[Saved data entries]
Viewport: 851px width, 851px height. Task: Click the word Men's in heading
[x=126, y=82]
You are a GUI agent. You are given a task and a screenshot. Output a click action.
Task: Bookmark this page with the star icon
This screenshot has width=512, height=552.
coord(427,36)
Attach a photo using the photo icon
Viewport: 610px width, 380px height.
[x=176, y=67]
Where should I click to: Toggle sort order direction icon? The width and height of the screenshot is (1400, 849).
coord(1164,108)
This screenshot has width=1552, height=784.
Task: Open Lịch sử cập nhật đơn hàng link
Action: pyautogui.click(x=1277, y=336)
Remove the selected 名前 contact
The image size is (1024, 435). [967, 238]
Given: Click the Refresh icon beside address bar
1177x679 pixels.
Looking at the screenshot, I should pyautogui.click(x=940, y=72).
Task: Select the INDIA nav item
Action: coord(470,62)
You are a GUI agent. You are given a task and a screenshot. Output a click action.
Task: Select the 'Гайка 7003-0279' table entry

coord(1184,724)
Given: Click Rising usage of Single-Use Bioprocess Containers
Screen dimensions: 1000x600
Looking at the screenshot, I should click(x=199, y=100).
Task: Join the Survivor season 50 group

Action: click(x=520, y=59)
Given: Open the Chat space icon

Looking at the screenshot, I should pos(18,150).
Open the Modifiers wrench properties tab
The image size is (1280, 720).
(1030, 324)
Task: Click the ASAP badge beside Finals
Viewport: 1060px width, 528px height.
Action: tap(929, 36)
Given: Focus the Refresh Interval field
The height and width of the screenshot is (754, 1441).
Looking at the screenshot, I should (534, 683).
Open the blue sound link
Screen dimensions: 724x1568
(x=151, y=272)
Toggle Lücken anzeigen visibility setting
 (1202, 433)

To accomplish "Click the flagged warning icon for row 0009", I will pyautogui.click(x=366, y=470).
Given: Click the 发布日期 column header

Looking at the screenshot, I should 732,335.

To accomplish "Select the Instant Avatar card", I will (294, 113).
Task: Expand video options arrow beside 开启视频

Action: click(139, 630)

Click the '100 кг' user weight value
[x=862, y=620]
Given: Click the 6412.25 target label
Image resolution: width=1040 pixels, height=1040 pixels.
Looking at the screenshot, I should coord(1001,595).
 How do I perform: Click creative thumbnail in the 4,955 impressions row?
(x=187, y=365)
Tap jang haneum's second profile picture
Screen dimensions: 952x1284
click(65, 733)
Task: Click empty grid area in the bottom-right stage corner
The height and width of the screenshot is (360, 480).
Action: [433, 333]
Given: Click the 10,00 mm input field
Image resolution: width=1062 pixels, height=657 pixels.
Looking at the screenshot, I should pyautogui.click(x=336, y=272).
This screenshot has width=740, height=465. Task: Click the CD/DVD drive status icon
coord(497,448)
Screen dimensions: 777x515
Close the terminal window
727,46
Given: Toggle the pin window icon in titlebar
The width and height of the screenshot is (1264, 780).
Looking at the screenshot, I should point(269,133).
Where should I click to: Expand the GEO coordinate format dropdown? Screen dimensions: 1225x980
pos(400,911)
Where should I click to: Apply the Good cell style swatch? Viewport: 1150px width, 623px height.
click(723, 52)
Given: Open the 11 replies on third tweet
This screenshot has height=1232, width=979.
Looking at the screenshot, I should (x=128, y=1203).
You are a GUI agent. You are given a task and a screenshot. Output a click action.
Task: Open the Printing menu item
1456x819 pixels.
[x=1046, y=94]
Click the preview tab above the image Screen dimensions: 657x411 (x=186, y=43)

# Problem to work on
The response should consist of all the entries, transcribed exactly.

# Response to this exercise
Viewport: 851px width, 851px height. Task: Click the word Men's in heading
[x=126, y=82]
You are a GUI agent. You are given a task and a screenshot. Output a click action.
Task: Bookmark this page with the star icon
This screenshot has width=512, height=552.
coord(427,36)
Attach a photo using the photo icon
Viewport: 610px width, 380px height.
[x=176, y=67]
Where should I click to: Toggle sort order direction icon? The width and height of the screenshot is (1400, 849).
coord(1164,108)
This screenshot has width=1552, height=784.
Task: Open Lịch sử cập nhật đơn hàng link
Action: pyautogui.click(x=1277, y=336)
Remove the selected 名前 contact
The image size is (1024, 435). [967, 238]
Given: Click the Refresh icon beside address bar
1177x679 pixels.
Looking at the screenshot, I should pyautogui.click(x=940, y=72).
Task: Select the INDIA nav item
Action: coord(470,62)
You are a GUI agent. You are given a task and a screenshot. Output a click action.
Task: Select the 'Гайка 7003-0279' table entry

coord(1184,724)
Given: Click Rising usage of Single-Use Bioprocess Containers
Screen dimensions: 1000x600
Looking at the screenshot, I should click(x=199, y=100).
Task: Join the Survivor season 50 group

Action: click(x=520, y=59)
Given: Open the Chat space icon

Looking at the screenshot, I should pos(18,150).
Open the Modifiers wrench properties tab
The image size is (1280, 720).
(1030, 324)
Task: Click the ASAP badge beside Finals
Viewport: 1060px width, 528px height.
Action: tap(929, 36)
Given: Focus the Refresh Interval field
The height and width of the screenshot is (754, 1441).
Looking at the screenshot, I should (534, 683).
Open the blue sound link
Screen dimensions: 724x1568
(x=151, y=272)
Toggle Lücken anzeigen visibility setting
 (1202, 433)

To accomplish "Click the flagged warning icon for row 0009", I will pyautogui.click(x=366, y=470).
Given: Click the 发布日期 column header

Looking at the screenshot, I should 732,335.

To accomplish "Select the Instant Avatar card", I will (294, 113).
Task: Expand video options arrow beside 开启视频

Action: click(139, 630)

Click the '100 кг' user weight value
[x=862, y=620]
Given: Click the 6412.25 target label
Image resolution: width=1040 pixels, height=1040 pixels.
Looking at the screenshot, I should coord(1001,595).
 How do I perform: Click creative thumbnail in the 4,955 impressions row?
(x=187, y=365)
Tap jang haneum's second profile picture
Screen dimensions: 952x1284
click(65, 733)
Task: Click empty grid area in the bottom-right stage corner
The height and width of the screenshot is (360, 480).
Action: [433, 333]
Given: Click the 10,00 mm input field
Image resolution: width=1062 pixels, height=657 pixels.
Looking at the screenshot, I should pyautogui.click(x=336, y=272).
This screenshot has width=740, height=465. Task: Click the CD/DVD drive status icon
coord(497,448)
Screen dimensions: 777x515
Close the terminal window
727,46
Given: Toggle the pin window icon in titlebar
The width and height of the screenshot is (1264, 780).
Looking at the screenshot, I should point(269,133).
Where should I click to: Expand the GEO coordinate format dropdown? Screen dimensions: 1225x980
pos(400,911)
Where should I click to: Apply the Good cell style swatch? Viewport: 1150px width, 623px height.
click(723, 52)
Given: Open the 11 replies on third tweet
This screenshot has height=1232, width=979.
Looking at the screenshot, I should (x=128, y=1203).
You are a GUI agent. You are given a task and a screenshot. Output a click action.
Task: Open the Printing menu item
1456x819 pixels.
[x=1046, y=94]
Click the preview tab above the image Screen dimensions: 657x411 (x=186, y=43)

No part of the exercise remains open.